The shooting caused an uproar in Colorado Springs, with Bailey supporters claiming police brutality and calling for an independent investigation of the shooting. (The El Paso County Sheriff's Office investigated the shooting, but Bailey supporters say that is a conflict of interest because Undersheriff Pete Carey is the former Colorado Springs police chief.)
There have been many protests since the shooting, including one shortly after the incident in which protesters gathered outside the Police Operations Center, and two white men approached the crowd and drew guns. The two men were arrested. On Sept. 10, Bailey supporters made themselves known at the Indy and Colorado Springs Business Journal's (a sister publication of the Independent) town hall with Attorney General Phil Weiser.
Suthers largely ignored the protests at his speech but — directly after a protester was removed — he received a standing ovation when he said he planned to add more police officers and firefighters.

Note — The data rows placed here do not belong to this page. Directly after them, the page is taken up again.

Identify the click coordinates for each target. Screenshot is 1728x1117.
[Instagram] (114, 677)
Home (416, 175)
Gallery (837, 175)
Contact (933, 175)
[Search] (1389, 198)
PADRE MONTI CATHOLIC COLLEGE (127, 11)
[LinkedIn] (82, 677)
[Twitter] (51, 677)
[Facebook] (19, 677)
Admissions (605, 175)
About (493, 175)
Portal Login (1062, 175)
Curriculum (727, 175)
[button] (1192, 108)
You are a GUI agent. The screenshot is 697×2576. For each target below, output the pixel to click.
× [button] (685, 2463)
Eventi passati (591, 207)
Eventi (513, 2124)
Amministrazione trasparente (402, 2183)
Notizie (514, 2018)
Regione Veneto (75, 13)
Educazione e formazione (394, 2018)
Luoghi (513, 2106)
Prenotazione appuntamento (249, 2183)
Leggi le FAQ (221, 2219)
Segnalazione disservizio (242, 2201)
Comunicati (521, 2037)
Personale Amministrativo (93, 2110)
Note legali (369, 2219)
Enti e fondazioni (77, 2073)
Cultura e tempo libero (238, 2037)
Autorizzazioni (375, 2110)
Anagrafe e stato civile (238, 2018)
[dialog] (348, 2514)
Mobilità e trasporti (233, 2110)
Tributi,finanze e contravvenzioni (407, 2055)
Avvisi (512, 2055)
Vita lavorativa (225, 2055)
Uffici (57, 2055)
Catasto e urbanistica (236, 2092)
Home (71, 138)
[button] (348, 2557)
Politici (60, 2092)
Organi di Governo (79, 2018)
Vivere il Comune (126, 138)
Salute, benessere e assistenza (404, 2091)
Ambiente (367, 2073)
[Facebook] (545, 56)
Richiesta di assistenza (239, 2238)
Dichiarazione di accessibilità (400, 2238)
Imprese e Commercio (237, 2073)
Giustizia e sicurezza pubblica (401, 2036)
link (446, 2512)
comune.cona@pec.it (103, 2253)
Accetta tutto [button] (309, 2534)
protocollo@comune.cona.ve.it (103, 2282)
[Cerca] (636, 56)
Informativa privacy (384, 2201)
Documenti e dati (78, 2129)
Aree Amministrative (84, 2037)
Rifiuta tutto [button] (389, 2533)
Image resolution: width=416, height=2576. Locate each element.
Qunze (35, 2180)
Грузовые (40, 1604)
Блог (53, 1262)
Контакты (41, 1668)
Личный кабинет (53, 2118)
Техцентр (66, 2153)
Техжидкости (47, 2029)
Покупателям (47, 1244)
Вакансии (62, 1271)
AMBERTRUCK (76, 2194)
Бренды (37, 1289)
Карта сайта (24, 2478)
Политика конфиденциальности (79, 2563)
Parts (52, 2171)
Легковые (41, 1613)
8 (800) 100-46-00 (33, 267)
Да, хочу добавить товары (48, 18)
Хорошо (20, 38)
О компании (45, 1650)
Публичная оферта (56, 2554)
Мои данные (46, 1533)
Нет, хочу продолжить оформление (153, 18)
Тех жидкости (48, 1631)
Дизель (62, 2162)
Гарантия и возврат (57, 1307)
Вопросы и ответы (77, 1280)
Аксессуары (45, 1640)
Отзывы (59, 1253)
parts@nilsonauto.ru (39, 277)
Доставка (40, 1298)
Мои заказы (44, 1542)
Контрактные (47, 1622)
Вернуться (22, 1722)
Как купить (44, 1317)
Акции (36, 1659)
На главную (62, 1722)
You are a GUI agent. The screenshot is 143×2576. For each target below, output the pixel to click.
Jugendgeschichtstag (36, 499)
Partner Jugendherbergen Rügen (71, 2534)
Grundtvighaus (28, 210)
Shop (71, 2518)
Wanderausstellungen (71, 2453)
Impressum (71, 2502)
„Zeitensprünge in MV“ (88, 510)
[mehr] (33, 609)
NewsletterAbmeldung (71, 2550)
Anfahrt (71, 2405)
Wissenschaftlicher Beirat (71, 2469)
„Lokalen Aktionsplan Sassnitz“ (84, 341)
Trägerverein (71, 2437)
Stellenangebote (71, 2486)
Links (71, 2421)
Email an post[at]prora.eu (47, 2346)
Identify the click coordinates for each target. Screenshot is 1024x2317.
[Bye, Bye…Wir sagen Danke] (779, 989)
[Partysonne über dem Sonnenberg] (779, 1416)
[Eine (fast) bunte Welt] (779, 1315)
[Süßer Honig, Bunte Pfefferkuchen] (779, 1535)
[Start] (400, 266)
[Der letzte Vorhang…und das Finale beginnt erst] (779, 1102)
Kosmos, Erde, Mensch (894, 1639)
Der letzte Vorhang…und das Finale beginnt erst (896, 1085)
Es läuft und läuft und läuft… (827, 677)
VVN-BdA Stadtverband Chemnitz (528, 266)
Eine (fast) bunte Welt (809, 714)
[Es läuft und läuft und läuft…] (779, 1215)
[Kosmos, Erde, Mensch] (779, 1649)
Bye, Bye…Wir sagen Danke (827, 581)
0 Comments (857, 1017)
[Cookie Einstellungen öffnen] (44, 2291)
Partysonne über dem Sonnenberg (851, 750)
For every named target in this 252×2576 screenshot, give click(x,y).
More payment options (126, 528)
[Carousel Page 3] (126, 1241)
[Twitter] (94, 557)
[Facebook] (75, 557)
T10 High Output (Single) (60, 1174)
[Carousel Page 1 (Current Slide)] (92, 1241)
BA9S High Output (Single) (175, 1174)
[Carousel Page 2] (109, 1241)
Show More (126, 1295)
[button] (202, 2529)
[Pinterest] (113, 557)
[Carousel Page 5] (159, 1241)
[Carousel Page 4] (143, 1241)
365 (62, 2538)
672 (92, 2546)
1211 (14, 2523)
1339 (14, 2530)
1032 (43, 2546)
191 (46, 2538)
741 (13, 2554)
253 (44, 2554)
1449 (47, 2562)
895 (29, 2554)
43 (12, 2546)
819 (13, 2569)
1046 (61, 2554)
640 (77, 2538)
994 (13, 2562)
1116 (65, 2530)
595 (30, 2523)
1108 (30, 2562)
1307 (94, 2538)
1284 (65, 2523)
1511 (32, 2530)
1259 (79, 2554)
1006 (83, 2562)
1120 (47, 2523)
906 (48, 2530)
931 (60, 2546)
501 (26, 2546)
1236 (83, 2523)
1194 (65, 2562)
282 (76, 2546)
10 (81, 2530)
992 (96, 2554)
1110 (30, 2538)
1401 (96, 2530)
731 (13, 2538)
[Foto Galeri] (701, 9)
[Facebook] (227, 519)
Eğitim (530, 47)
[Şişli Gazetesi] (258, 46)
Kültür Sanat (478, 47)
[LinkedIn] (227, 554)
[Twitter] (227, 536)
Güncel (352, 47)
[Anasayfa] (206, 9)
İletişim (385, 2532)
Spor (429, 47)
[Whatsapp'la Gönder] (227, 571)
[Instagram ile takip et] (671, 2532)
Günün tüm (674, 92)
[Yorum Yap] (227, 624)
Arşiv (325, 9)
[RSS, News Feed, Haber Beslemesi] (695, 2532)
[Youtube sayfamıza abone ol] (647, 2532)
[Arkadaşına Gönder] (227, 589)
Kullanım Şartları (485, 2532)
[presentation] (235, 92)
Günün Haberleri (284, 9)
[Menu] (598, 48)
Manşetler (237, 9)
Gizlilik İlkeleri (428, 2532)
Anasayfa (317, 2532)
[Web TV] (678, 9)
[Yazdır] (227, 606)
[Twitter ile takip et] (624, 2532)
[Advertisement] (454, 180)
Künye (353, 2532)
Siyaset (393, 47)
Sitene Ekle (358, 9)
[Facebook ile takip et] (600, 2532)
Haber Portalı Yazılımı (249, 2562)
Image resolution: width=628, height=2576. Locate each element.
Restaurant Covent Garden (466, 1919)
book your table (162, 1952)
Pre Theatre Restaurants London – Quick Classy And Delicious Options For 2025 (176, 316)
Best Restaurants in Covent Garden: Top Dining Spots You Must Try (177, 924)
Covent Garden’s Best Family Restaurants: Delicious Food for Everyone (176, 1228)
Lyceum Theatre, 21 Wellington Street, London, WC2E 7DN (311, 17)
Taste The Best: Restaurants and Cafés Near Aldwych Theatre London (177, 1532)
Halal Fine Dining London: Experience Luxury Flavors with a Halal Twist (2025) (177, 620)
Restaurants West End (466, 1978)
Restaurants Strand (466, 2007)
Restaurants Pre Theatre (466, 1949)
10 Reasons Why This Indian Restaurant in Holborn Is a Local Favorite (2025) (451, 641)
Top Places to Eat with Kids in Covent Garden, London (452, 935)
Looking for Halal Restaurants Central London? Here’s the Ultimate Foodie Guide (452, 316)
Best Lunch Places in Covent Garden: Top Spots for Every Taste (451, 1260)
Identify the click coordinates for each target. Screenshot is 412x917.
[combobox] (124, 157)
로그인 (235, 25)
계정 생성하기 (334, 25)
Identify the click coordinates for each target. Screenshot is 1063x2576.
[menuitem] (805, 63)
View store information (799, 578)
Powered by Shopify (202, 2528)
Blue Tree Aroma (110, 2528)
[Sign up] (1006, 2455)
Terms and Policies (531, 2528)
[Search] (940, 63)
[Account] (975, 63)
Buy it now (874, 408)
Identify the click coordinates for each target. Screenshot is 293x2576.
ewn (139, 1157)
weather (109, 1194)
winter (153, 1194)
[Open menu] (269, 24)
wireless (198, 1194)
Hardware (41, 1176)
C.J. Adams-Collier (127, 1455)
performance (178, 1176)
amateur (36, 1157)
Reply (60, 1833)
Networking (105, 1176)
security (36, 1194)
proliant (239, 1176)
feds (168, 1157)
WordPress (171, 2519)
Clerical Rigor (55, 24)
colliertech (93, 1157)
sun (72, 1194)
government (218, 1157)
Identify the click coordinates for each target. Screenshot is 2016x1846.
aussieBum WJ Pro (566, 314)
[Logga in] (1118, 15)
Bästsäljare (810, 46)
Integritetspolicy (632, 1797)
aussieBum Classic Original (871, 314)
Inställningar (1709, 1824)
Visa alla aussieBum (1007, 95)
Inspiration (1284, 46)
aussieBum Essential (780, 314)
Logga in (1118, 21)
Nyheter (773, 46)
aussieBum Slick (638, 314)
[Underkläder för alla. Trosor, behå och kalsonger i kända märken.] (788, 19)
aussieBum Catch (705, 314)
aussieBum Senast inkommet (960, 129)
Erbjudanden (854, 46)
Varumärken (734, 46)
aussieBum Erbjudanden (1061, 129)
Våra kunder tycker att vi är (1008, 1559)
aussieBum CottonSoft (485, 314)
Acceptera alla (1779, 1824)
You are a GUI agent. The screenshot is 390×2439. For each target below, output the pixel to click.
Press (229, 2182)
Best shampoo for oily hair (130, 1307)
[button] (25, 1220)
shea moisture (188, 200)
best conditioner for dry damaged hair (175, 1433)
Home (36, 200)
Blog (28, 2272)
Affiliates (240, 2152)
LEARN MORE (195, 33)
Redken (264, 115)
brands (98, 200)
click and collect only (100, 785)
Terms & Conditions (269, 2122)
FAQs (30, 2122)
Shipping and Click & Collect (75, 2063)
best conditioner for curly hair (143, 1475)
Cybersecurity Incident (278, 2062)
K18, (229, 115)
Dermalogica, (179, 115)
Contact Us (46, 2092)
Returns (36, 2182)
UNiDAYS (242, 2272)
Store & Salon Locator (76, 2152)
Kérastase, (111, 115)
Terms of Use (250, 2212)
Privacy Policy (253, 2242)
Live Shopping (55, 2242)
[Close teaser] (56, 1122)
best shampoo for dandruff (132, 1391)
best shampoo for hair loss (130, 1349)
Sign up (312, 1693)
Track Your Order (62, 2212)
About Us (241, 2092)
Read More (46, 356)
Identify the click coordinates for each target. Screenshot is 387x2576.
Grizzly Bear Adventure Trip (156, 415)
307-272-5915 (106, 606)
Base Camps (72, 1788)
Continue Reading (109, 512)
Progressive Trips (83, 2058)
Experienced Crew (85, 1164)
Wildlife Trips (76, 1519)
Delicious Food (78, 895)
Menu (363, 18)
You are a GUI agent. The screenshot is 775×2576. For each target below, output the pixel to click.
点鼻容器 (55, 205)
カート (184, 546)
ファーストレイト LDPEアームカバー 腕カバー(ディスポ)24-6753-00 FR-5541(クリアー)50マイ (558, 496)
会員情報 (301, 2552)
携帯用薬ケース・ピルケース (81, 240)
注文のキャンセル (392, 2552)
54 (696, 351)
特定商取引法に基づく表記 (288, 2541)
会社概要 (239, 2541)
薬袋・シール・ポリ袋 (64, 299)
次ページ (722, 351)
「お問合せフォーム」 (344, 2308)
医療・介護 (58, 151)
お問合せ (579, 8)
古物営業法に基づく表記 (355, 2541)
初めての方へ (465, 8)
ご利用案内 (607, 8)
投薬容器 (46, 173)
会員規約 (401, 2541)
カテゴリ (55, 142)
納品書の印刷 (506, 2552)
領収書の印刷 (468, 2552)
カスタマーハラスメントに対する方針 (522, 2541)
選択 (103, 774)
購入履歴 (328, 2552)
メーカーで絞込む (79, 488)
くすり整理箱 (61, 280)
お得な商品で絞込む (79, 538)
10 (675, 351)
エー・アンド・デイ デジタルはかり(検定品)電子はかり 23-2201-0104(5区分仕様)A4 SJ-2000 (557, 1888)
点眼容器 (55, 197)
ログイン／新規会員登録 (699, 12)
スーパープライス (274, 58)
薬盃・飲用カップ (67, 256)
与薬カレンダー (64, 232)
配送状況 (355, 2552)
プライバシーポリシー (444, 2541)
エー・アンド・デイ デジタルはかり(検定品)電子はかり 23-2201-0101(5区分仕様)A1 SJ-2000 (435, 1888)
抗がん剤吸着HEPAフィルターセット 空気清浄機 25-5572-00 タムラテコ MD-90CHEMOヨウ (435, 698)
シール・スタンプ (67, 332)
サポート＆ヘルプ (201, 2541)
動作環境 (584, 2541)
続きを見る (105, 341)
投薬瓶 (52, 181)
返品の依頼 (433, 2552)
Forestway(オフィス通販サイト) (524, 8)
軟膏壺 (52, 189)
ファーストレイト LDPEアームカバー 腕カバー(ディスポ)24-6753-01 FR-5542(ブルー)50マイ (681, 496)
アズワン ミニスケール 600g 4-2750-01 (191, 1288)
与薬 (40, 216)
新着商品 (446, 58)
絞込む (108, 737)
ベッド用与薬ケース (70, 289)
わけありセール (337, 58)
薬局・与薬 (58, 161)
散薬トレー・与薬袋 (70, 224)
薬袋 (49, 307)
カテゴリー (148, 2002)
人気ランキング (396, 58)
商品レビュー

"I personally believe there is no more difficult job in America’s cities today than serving as a police officer," he added. "You have to make split second decisions to protect your community and yourself. As we saw again last month in our city, those decisions can have fatal consequences and should be subject to scrutiny to determine if the officers have acted in accordance with law. But our police officers, just like everyone else, should have the benefit of due process and the rule of law. My request of our community is that we recognize that all our first responders have tough jobs, and when you see them in our community, please thank them for the difficult but very necessary service they perform. They need and deserve our support."
That earned another standing ovation, as did a short video of Officer Cem Duzel, who was shot in the face by an armed suspect in 2018. Duzel is still recovering from his injuries.
The mayor's speech was mostly positive, stressing the city's continued recognition as a great place to live and its strong economy. He noted that voter-approved taxes have improved road and stormwater infrastructure, and lauded major projects like the Summit House and the City for Champions projects.
The mayor did acknowledge that both affordable housing and homelessness are major challenges for the city, but said major strides are being made to address those needs.
"The City Council and I will use all of the tools in our toolbox to facilitate the expansion of affordable housing in Colorado Springs," he said. "The City is completing a comprehensive affordable housing plan designed to allow for the construction, preservation, and opportunities to purchase at least an average of 1,000 affordable units per year going forward."
J. Adrian Stanley
A large crowd showed up to hear Mayor John Suthers deliver his fifth State of the City speech.
The mayor also noted that while he was relieved to see Interstate 25 expanded between Monument and Castle Rock, he was concerned that the state lacked the needed transportation dollars to adequately address the needs of state roads in Colorado Springs, from Powers Boulevard to U.S. 24.